Many regions of the world are seeking innovative solutions to cope with some kind of regional crisis. What makes business sense is not independent of the continuously evolving regional socio-economic environment. The authors are researching possibilities in the Gippsland region of Australia, which is similar in size to Switzerland or the Netherlands but with less than 5% of the population of those nations. Achieving a ‘critical mass’ of actors supporting a regional business ecosystem may be problematic. The region has been impacted by climate change, by reductions in the use of its coal resources, and more recently by Covid 19 pandemic restrictions constraining its tourism sector. One government response is to support enhancement of regional innovation and embrace emergent technologies. One entrepreneurial grassroots response is to explore technology-enabled business models drawing on local social networks. Both involve working across geographic, institutional, technological and social boundaries in linking with a broader business ecosystem.

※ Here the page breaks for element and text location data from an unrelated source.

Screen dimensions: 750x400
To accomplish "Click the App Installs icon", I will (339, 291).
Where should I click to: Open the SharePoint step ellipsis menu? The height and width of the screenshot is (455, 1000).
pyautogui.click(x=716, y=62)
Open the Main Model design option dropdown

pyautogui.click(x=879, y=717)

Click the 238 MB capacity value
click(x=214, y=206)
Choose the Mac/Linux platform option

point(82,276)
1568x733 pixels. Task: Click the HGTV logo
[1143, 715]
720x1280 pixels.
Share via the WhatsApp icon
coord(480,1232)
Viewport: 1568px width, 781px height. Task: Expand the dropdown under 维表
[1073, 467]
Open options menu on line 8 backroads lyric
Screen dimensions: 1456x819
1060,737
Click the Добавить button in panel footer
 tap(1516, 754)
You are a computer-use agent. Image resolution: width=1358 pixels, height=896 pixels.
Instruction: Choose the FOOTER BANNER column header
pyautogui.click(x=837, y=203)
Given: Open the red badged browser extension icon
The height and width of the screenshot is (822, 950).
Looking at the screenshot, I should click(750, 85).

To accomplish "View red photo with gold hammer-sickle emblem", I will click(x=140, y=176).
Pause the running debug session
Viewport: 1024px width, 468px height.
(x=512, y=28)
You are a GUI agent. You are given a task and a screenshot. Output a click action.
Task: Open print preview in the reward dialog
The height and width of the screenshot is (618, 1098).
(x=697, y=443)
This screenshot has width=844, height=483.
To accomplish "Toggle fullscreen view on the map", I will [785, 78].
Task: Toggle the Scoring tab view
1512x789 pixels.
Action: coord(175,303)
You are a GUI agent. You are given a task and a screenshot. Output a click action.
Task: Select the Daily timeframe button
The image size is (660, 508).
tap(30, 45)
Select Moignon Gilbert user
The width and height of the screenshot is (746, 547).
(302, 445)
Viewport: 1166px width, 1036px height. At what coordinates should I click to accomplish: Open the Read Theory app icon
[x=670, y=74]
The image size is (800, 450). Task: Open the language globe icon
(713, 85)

There has been a developing interest in the business ecosystem concept since foundation articles appeared in the 1990s (e.g. Moore, 1993; Kandiah and Gossain, 1998). In the 2000s there was a tenfold increase in the number of articles and in the 2010s there was another tenfold increase on top of that. Some articles emphasised the evolutionary nature of business ecosystems and the introduction of a platform strategy (e.g. Moore, 1993; de Vasconcelos Gomes et al, 2018). Some see the nature of engagement with the business ecosystem involving matters of strategic choice (Mäkinen and Dedehayir, 2012; Tafti et al, 2015). Some see this as a necessity for survival. A review of emerging business research by Rong et al (2018) suggested that studies of inter-organizational interactions have progressively changed focus from an enterprise orientation looking at the role of supply chains, towards a complete business ecosystem perspective. They proposed three ecosystem future research directions to consider perceived gaps: exploring evolutionary dynamics, enterprise embeddedness and internationalization. A review of entrepreneurial ecosystems research supporting business development by Velt et al (2020) identified six themes being pursued by researchers and suggested future research could be more narrowly focused on the country level. The six themes identified (and associated subthemes) were: (1) complexity perspective (emergence, formation, micro-foundations); (2) context perspective (genesis, policy, digital/special dimensions, intermediary and financial actors); (3) governance perspective (lineages, institutions, knowledge, culture); (4) geography perspective (location, performance elements); (5) agency perspective (individual and collective agency, interdependent stakeholders); (6) network perspective (interacting networks, social capital).